La présidente de la Haute autorité de transparence, de prévention et de lutte contre la corruption, Mme Salima Mousserati, a reçu une délégation du Fonds monétaire international (FMI), dans le cadre des consultations périodiques menées par le Fonds avec l'Algérie au titre de l'article IV des statuts du Fonds, indique lundi un communiqué de l'instance.

Cette rencontre, tenue dimanche soir en présence de membres du Conseil de la haute autorité et de ses cadres, a permis de "passer en revue les réformes engagées par l'Algérie, sous la conduite du président de la République, M. Abdelmadjid Tebboune, en matière de renforcement de la transparence, de la bonne gouvernance, et de la prévention de la corruption", précise la même source.

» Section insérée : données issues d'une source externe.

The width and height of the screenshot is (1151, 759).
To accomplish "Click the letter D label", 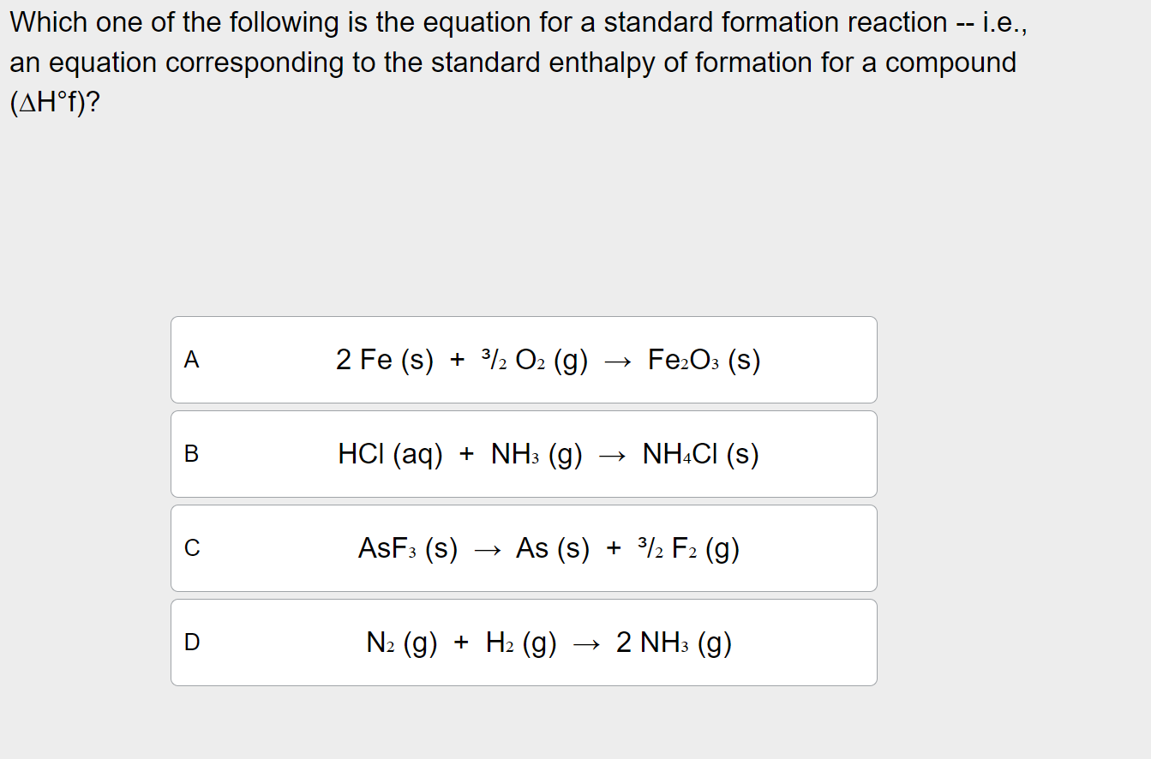I will click(x=192, y=642).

A cet égard, le communiqué rappelle la concrétisation de l'engagement du président de la République en faveur de "la moralisation de la vie publique, de la lutte contre la corruption et de l'adaptation du système législatif national aux normes internationales, notamment à travers la création de la Haute autorité de transparence, de prévention et de lutte contre la corruption, outre le lancement de plusieurs initiatives visant à ancrer la culture de l'intégrité et à renforcer le système national de prévention de la corruption".

A cette occasion, Mme Mousserati a présenté "un exposé sur les missions et les attributions de la Haute autorité, en sus des principaux programmes et projets qu'elle supervise, notamment la Stratégie nationale de transparence, de prévention et de lutte contre la corruption, l'indice de performance d'intégrité (IPI) "Nazaha", le projet du texte réglementaire fixant les dispositifs de transparence, les procédures de déclaration de patrimoine et leur traitement, les mécanismes de signalement et de dénonciation des faits présumés de corruption, ainsi que les efforts déployés dans le domaine de la transformation numérique à travers le développement des plateformes électroniques de la haute autorité".

Elle a également évoqué les programmes de la Haute Autorité en matière de "sensibilisation, de formation et d'accompagnement des secteurs ministériels, des établissements publics et de la société civile". Mme Mousserati a, en outre, "présenté les résultats préliminaires enregistrés au niveau de plusieurs secteurs ministériels et établissements, notamment à travers l'ancrage de la culture de la prévention de la corruption, le renforcement des mécanismes de conformité et de transparence, ainsi que l'amélioration de la performance institutionnelle, contribuant ainsi à la consécration des principes de bonne gouvernance et à l'amélioration de la qualité du service public", ajoute le texte.

De leur côté, les membres de la mission du FMI ont pris connaissance de "l'expérience algérienne dans le développement du dispositif national de prévention de la corruption".

Ils ont également échangé avec les cadres de la Haute Autorité sur "les mécanismes de contrôle, le renforcement de la transparence et de la prévention de la corruption, ainsi que sur le rôle joué par cette institution dans l'accompagnement des réformes institutionnelles visant à consolider la bonne gouvernance et à améliorer la performance publique", conclut le communiqué.